Gran parte dell’endoscheletro è ossificato e le scaglie dermiche sono di tipo ganoide, ci sono attualmente poche specie.
Scheletro completamente ossificato, scaglie sottili elasmoidi,maggior parte ha vescica natatoria, altri polmoni semplici, branchie a pettine protette da opercolo osseo, pinna caudale simmetrica e hanno forme molto varie (salmone ecc).
Evoluzione e adattamenti dei sarcopterigi
Secondo le teorie classiche della anatomia comparata, da un gruppo di sarcopterigi estinto (ripidisti) si ritiene che si siano evoluti i tetrapodi.
Erano comuni nel Devoniano superiore e nel Carbonifero. La loro estinzione nel Permiano deve essere messa in relazione alla riduzione delle aree con acqua stagnante, riduzione che aumentò l’importanza strategica dei polmoni, alla competizione con i primi anfibi.
Sono pesci con pinne lobate carnose, con elementi ossei sostenuti da una muscolatura intern, hanno le coane (narici interne), polmoni.

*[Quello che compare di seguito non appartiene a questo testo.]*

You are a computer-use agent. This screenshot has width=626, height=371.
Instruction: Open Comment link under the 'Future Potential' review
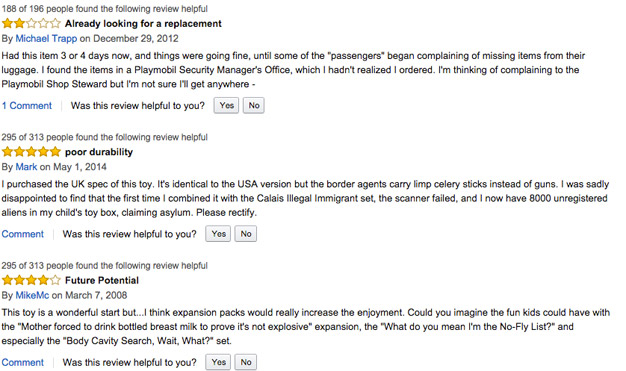pos(23,363)
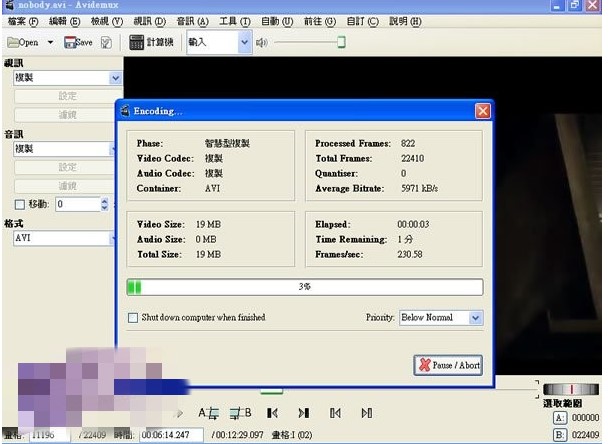Click the Open file toolbar icon
Screen dimensions: 609x444
[23, 43]
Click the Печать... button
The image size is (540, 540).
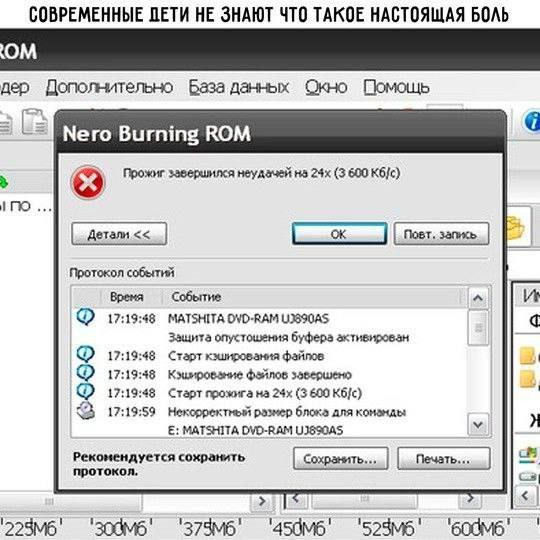(x=444, y=458)
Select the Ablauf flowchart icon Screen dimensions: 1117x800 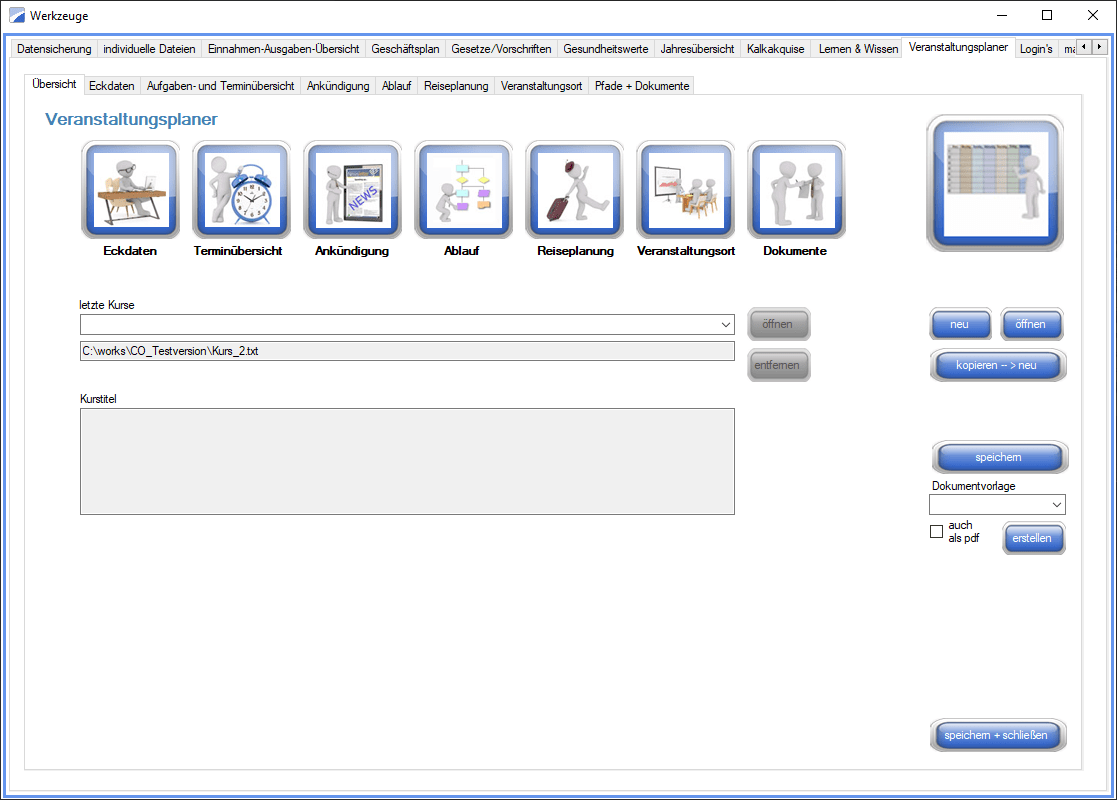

Sono provvisti di polmoni (1 o 2) e di branchie, hanno narici interne, hanno pinne lobate carnose, uno scheletro in parte cartilagineo, depongono uova abbastanza ricche in tuorlo, ma hanno uno stadio larvale (soli 3 generi viventi).
Domande da interrogazione
- Quali sono le principali caratteristiche degli elasmobranchi?
- Come si differenziano gli attinopterigi dai sarcopterigi?
- Qual è il significato evolutivo dei sarcopterigi?
Gli elasmobranchi, come squali e razze, presentano uno scheletro cartilagineo, bocca ventrale, denti conici o piatti, e una coda asimmetrica. Sono ottimi nuotatori e si nutrono per predazione o filtrazione, con riproduzione ovipara o ovovivipara.
Gli attinopterigi hanno pinne raggiate e scheletro ossificato, mentre i sarcopterigi possiedono pinne lobate carnose e scheletro parzialmente cartilagineo. Gli attinopterigi hanno anche una vescica natatoria, mentre i sarcopterigi possono avere polmoni.
I sarcopterigi, considerati antenati dei tetrapodi, si sono evoluti da un gruppo estinto e presentano adattamenti come pinne lobate carnose e polmoni. La loro estinzione nel Permiano è legata alla riduzione delle aree acquatiche e alla competizione con gli anfibi.